Mr. Joseph Lee, Notre Dame’s Visual Arts Department Chair said, “When things are neutral, like your blacks and whites, you really pay attention to the form. So that’s the piece in its most minimal form. When you start adding color, then you begin to experience cultural references, and it starts signifying certain emotional states and places, like your origin. Everyone reads color in different ways.”

Some colors have universal meanings like the association of tranquility with cooler colors, or happiness and optimism with warm colors. However sorrow is often tied to cool colors, and warm colors sometimes represent warning. 

“Artists tend to use color to evoke different emotions and feelings. Picasso was most known for having his ‘Blue Period’ when he was depressed, and then his ‘Pink Period’ when he was in love,” said Ms. Manasan.

The Pantone Color Institute also distributes color predictions and fashion reports. The color of the year is affected by design trends seen in various industries. The Color Institute uses extensive research by delving into color psychology and consulting as well, working with with brands to utilize the power, psychology and emotion a certain color incites for an effective design strategy. 

“Designers use opposite colors which are called complements, to get you to notice products. Healthy brands will use green so you think it’s healthy, just because the color looks very natural,” Ms. Manasan said.

This approach is also utilized in places like restaurants, hospitals, and schools to create a specific ambiance. 

Mr. Lee said, “A place like Starbucks has a very earthy tone, and you feel settled. Whether you want to go on your computer or read, those colors are congruent to the experience.”

In contrast you might notice a very different motif in a place like McDonalds. “Usually fast food places in the past would have yellow and red which are really anxious colors. So you would eat and leave right away. Now they want you to settle in, so they change their color scheme,” Mr. Lee said. 
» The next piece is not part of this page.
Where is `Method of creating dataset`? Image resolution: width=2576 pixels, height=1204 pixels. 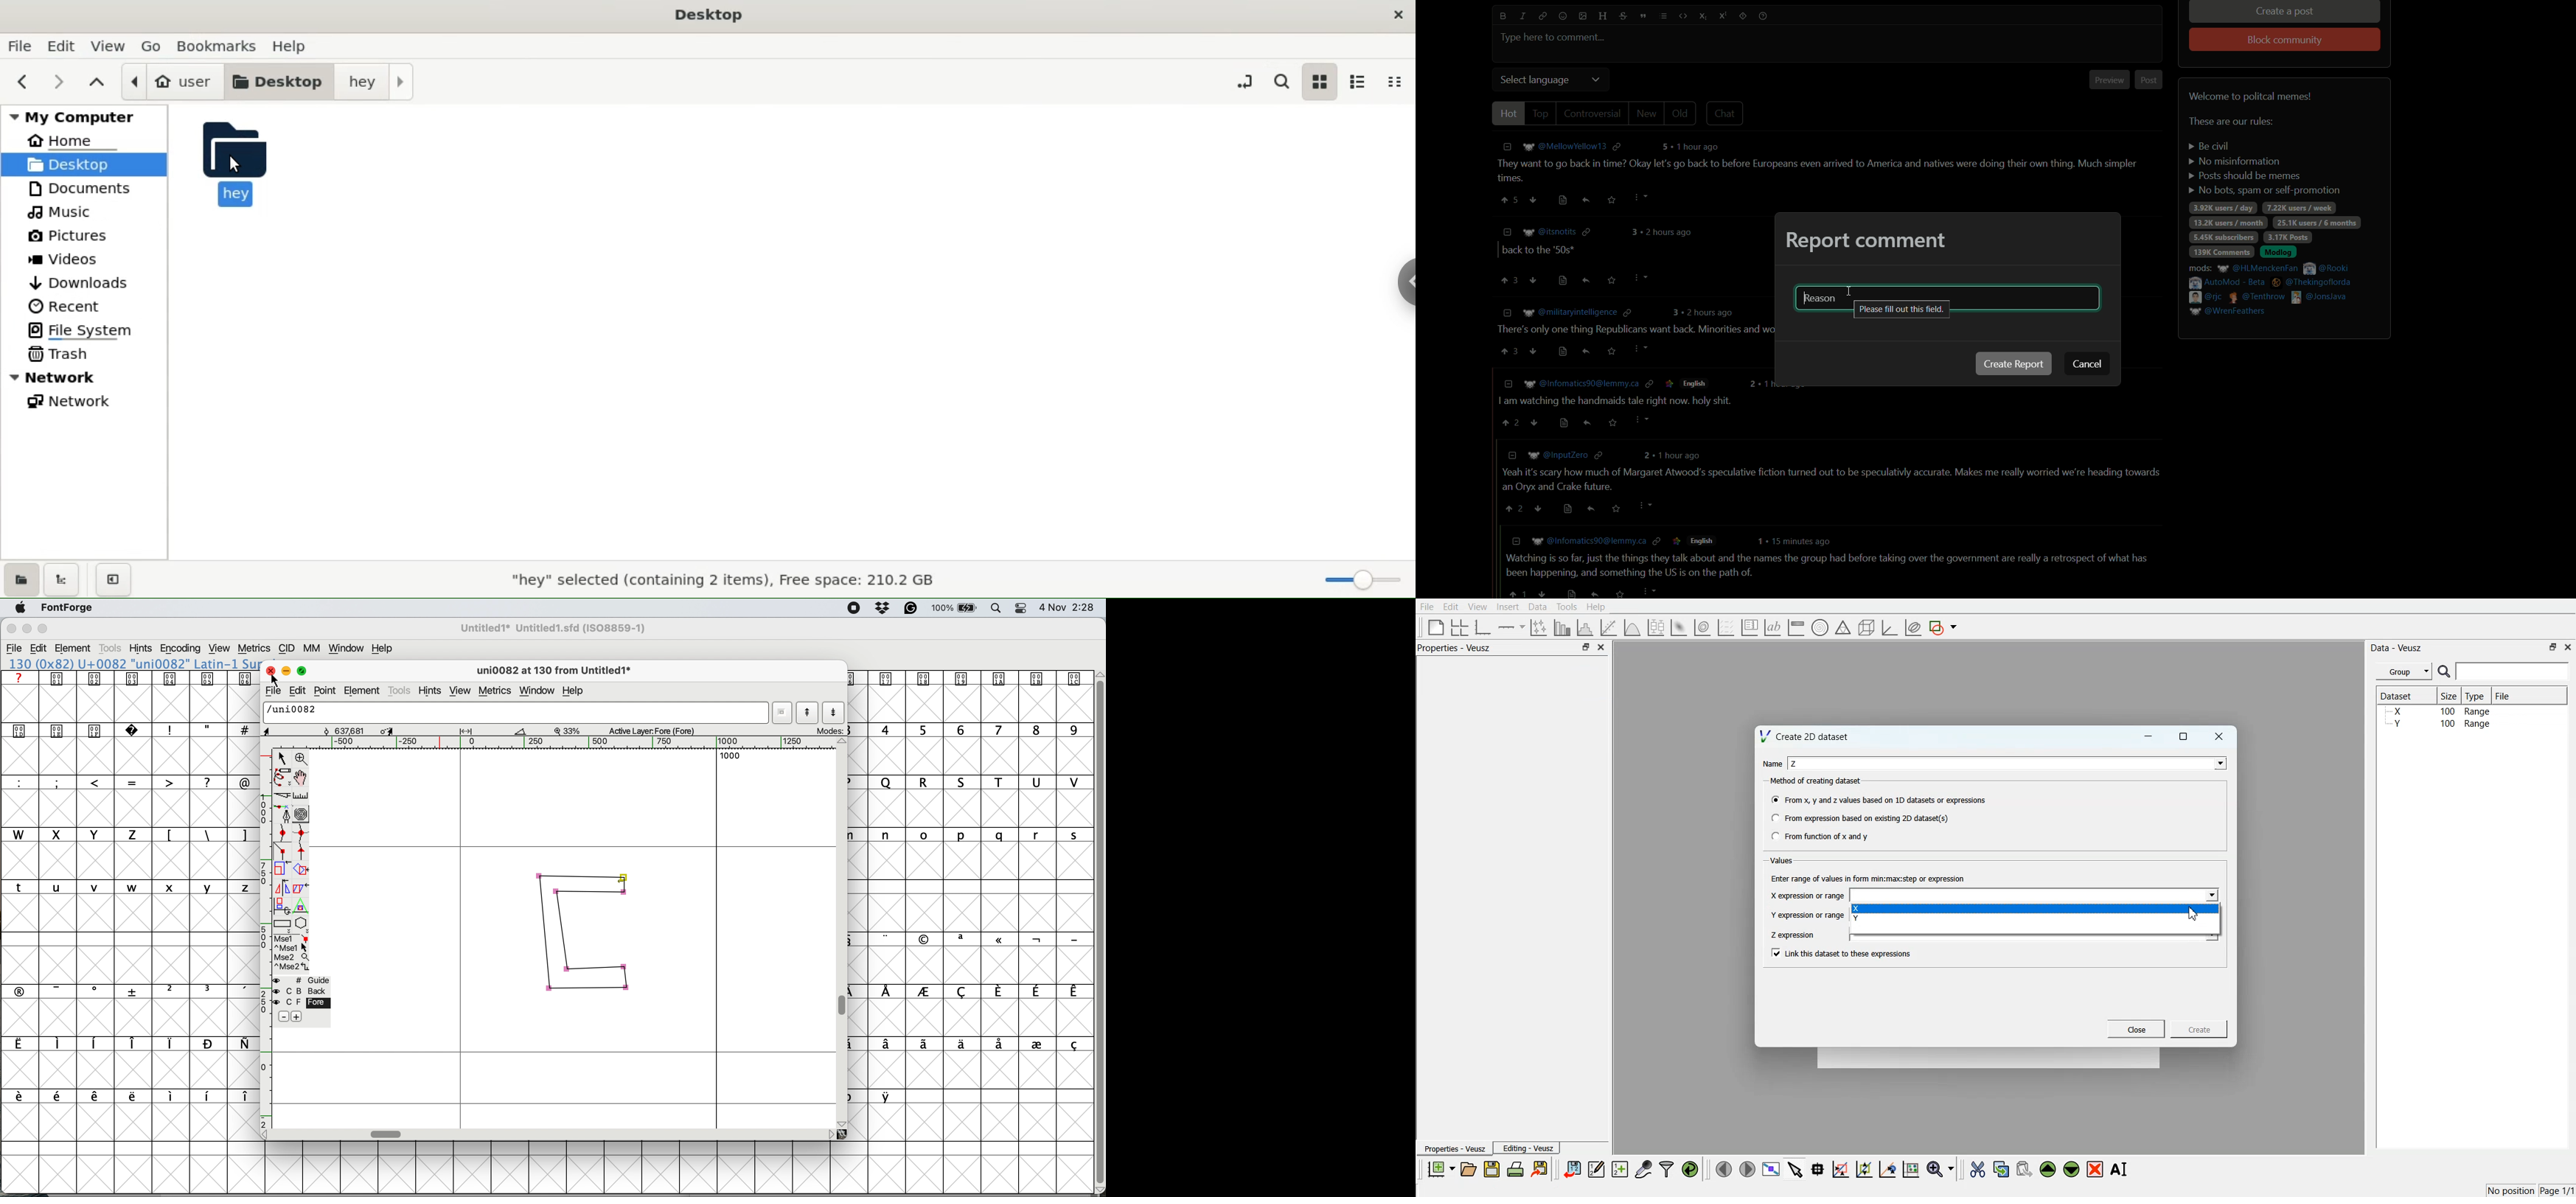 Method of creating dataset is located at coordinates (1817, 781).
In order to determine the color of the year, Pantone explores trends and searches the world for new color inspirations. They can be found in the entertainment industry, art and new artists, fashion, design, travel, lifestyles, playstyles, and socio-economic conditions. New technologies, materials, textures, and effects, relevant social media and sporting events that garner worldwide attention are all influences Pantone considers. 

To determine the specific color, Pantone holds private meetings with various experts of color standards from several nations where they debate and present different proposals. Their choice centers around the world, specifically a term called the zeitgeist which refers to the mood, ideals, beliefs, and tone that motivates people during a particular period in time.

While competing companies also have their own color of the year, it is Pantone that stands out among the rest. The company has decided on the designated color since 1999. Pantone is a major influence in the design world which is why their announcement of the color of the year is the most significant compared to competitors. In 2015, sales for Marsala, a wine red with earth tones, color products such as paint, bedding, and upholstery skyrocketed after it was named color of the year by Pantone.

Pantone 17-3938 Very Peri’s creation and meaning symbolize our desire for a fresh start for the world in 2022.